Re: Gallary: Graphics Cards
slayer322 said:
sorry to say buddy, but ps3 is gonna little xbox 360
(p.s. ... u can have dual HDTV with ps3 and free for online play as usual)
Haha, the RSX's mere lead by 50mhz in speed doesn't do shit for it. THe RSX is like a normal PC GPU, and is inefficient. The 360's Xenos chip, however is more flexible for developers to utilize the Unified Shader Architecture (which allows them to allocate how many pipelines or vertex shaders is needed at that moment). The Xenos chip has 48 ALU pipelines, which can be used as pixel or vertex shaders. It's the Unified Shader Architecture's job to assign which pipeline to be a pixel or vertex shader when it needs to, resulting in maximum efficiency without loss of performance. The Xenos chip and the CPU both share the consoles' 512mb of GDDR3 RAM @ 700mhz with a memory bandwidth of 22.4GB/sec for the GPU and 21.6GB/sec for the CPU, which is somewhat slow compared to modern PC's, which have about 37GB/sec of memory bandwidth. In order to make up for that lack of speed, ATI added 10mb of embedded DRAM in the GPU (which connects with the system at an insane speed of 256GB/sec) to act as a buffer for graphically intense situations that need lots of RAM and fast. The RSX however, uses "Multi-way programmable parallel floating point shader pipelines", which means that developers have to tell the GPU where to allocate it's resources, instead of having the system allocate it where it's best used.

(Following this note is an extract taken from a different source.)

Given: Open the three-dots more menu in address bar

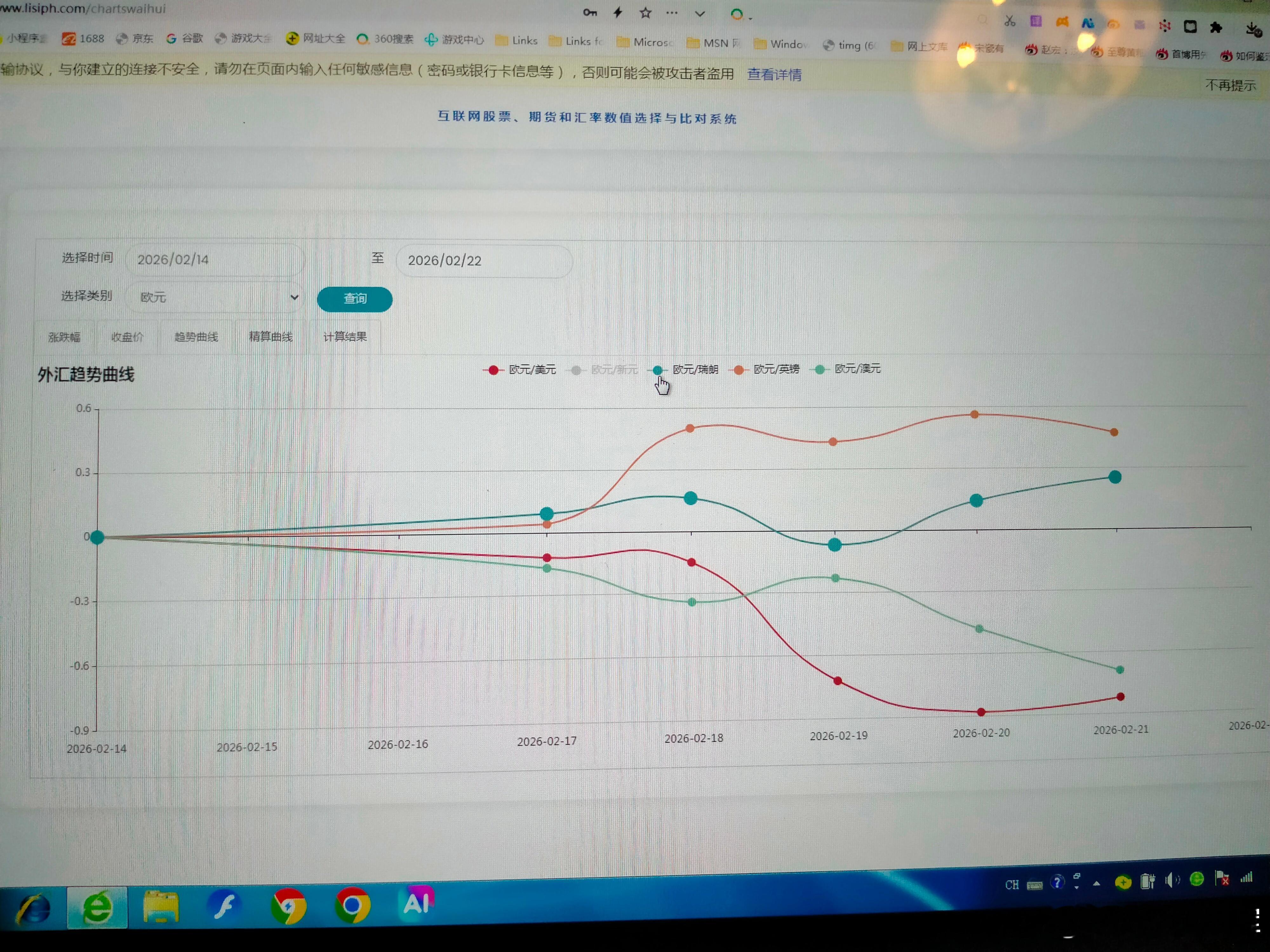Looking at the screenshot, I should tap(672, 13).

The Cell Processor is a incredible piece of technology, but it's way overhyped. It's architecture limits it's capabilities when used in games.
The Cell
1x PowerPC-based Core @ 3.2GHz
1x VMX vector unit per core (since the Cell ony has one general computing CPU core, there is only one VMX vector unit)
512KB L2 cache
7 x SPE @ 3.2GHz (these SPE cores are NOT for general-computing, they specialize in floating point work)
7 x 256KB SRAM for SPE (basically the "Cache" for the SPE cores)
The 360's CPU
3x PowerPC Cores @ 3.2ghz each
1x VMX-128 vector unit per core (because the 360's CPU has 3x general-computing cores, it means that the CPU has 3x VMX-128 vector units)
1 MB L2 cache
Two hardware threads per core; six hardware threads total (The 360's CPU uses SMT or Simultaneous Multi-Threading, which is similar to Intel's HyperThreading)
Game code usually uses 80% general-computing and 20% floating-point. Since the Cell has 7 SPE cores which specialize in floating-point work, it excels at that area. However, because the 360's CPU has 3x general-computing cores and 3x vector units (compared to the Cell's 1x general-computing core and 1x vector unit) it gives the 360 the advantage when it comes to games. The Cell is a really nice chip, but the design of it's architecture is unsuitable for gaming, and because of that, it hampers the Cell's performance.
Ok, the PS3 has Dual-Outputs. So? How many people are going to buy, much less afford 2 High-Definition TVs (which are still expensive)? 1 or 2% of the market? Psh. What a waste of resources, money and time.
Just to let you know, Xbox Live Silver is free with Xbox 360 (all you need is a Broadband connection). To be honest, I'd rather pay for Xbox Live than get Sony's P.O.S excuse of an Online Gaming service for free. What Sony does is impress everyone with the PS3's specs on paper (not how it works and the architecture) in order to cover up the fact that they haven't come up with anything to compete with Xbox Live. Speed or the number of cores doesn't matter...it's how you design the chip's architecture to suit your needs. The Cell Processor is very nice (and powerful), but it's ill suited for gaming.